The strong investment growth and stable geopolitical conditions in the Netherlands have encouraged funds to deploy more capital, unlike the broader European context where total VC investment saw a slight decline from Q1 to Q2 2025[1].
Notable funding rounds include QuantWare, which raised €20 million for the design and manufacturing of superconducting quantum processors. In the biotech sector, Leyden Labs secured €63 million, Varmx raised €15 million, and Alesta Therapeutics bagged €65 million for their focus on rare diseases.
Moreover, the foodtech sector saw growth with Vivici, a Dutch startup producing animal-free dairy proteins, raising €32.5 million. Workwize, a provider of cloud-based software for managing IT hardware in remote and hybrid workplaces, secured €12 million. Mews, a hospitality software firm, raised €68 million ($75 million) in Q1 2025[2].
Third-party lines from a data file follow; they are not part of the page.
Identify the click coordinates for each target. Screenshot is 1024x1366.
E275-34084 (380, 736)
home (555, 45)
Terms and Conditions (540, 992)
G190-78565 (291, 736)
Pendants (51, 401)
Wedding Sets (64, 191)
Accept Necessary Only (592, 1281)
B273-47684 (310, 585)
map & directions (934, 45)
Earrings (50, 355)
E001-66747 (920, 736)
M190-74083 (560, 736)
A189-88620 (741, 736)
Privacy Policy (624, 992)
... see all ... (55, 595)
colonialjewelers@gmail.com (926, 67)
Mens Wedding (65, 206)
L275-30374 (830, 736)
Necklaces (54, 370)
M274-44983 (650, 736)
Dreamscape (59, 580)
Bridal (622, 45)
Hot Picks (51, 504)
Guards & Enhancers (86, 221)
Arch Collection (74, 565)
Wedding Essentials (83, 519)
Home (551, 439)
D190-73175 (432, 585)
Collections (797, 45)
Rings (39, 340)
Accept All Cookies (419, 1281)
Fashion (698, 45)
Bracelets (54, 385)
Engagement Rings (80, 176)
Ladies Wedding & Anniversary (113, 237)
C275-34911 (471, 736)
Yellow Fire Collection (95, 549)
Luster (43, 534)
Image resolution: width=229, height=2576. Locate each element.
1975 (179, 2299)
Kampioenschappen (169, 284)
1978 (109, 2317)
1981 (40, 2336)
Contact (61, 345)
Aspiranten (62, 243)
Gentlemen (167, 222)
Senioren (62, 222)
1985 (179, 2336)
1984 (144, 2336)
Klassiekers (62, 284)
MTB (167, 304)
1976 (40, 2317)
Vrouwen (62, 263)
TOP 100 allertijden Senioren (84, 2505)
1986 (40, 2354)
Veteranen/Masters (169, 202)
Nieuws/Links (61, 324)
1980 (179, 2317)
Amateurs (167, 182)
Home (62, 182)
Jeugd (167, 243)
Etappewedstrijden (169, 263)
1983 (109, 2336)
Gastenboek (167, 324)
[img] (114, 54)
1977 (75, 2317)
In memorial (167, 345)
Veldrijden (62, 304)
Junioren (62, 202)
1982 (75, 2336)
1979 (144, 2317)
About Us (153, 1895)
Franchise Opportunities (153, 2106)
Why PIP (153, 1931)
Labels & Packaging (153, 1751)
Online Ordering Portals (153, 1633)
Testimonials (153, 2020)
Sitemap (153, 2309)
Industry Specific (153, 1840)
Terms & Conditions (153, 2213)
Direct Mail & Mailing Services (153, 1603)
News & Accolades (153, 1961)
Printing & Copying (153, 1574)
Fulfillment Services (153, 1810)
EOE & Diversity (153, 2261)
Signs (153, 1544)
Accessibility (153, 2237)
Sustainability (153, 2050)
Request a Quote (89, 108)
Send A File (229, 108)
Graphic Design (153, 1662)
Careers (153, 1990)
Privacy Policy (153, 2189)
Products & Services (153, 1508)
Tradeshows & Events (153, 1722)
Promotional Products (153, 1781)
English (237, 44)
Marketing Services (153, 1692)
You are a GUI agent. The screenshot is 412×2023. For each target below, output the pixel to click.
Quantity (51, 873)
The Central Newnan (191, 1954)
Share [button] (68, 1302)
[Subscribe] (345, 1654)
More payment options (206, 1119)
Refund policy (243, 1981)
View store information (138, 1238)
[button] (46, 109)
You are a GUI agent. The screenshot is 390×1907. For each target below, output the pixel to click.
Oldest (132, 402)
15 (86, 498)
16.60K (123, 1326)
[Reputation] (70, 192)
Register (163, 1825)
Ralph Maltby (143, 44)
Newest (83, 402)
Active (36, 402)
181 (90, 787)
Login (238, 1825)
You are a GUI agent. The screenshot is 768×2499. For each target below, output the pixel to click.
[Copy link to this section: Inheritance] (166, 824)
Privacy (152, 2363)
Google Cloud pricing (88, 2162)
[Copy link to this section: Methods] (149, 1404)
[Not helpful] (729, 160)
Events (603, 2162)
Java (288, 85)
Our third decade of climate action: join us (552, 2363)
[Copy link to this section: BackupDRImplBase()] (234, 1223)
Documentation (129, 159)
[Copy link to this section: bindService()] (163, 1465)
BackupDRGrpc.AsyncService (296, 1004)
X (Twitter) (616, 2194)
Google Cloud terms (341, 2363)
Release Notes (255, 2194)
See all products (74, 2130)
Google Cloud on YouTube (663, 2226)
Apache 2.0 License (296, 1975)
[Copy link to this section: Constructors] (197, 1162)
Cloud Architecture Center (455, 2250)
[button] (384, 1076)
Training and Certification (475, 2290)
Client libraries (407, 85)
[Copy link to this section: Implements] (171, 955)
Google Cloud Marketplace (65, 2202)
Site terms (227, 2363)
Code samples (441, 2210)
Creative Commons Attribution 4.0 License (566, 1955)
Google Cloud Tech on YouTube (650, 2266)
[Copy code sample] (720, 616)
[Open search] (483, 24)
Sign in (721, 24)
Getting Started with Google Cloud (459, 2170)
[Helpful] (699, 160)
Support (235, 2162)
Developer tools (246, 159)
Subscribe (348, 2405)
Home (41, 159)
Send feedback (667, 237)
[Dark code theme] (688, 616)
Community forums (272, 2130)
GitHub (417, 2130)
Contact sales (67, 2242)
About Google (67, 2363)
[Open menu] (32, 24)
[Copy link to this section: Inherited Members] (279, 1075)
Despite global trade tensions and a sluggish exit market being areas of concern, the Dutch tech ecosystem remains optimistic. Techleap, a Dutch startup association, expressed confidence in the market, stating, "We can be proud of the Dutch entrepreneurs who, together with investors, realise world-class deep tech innovations"[1].
However, potential consequences of a hypothetical drop in growth-stage funding for Dutch tech startups could include slower scaling and development, reduced ability to attract top talent and innovation, and negative ripple effects on the broader ecosystem. Thankfully, current data indicates a stable or growing funding environment for Dutch tech startups in early 2025, which is likely to support continued innovation and ecosystem expansion[1][2].
In contrast to the premise, the Dutch tech startups have shown resilience and growth in the first quarter of 2025, boding well for the Dutch tech ecosystem rather than posing negative consequences[1][2].
References: [1] Techleap.nl. (2025). Q2 2025 Venture Capital Report. [Online] Available at: https://www.techleap.nl/wp-content/uploads/2025/07/Q2-2025-Venture-Capital-Report.pdf [2] StartupJuncture. (2025). Dutch Startup Funding in Q1 2025. [Online] Available at: https://www.startupjuncture.com/dutch-startup-funding-q1-2025/
QuantWare, Varmx, Leyden Labs, Vivici, Mews, Thorizon, Sirius Medical are mentioned but not explained in detail as they are not the main focus of the article.
- The Dutch venture capital market showcased a strong resilience and growth, contrasting the general-news of international investors' cautious approach, with technology-based startups experiencing a 67% increase in funding in Q2 2025 compared to Q2 2024.
- Amidst global concerns and a sluggish exit market, the technology sector in the Netherlands flourished, as demonstrated by the significant funding rounds raised by startups like QuantWare, Leyden Labs, and Vivici, thereby contributing to the general-news of a growing tech ecosystem.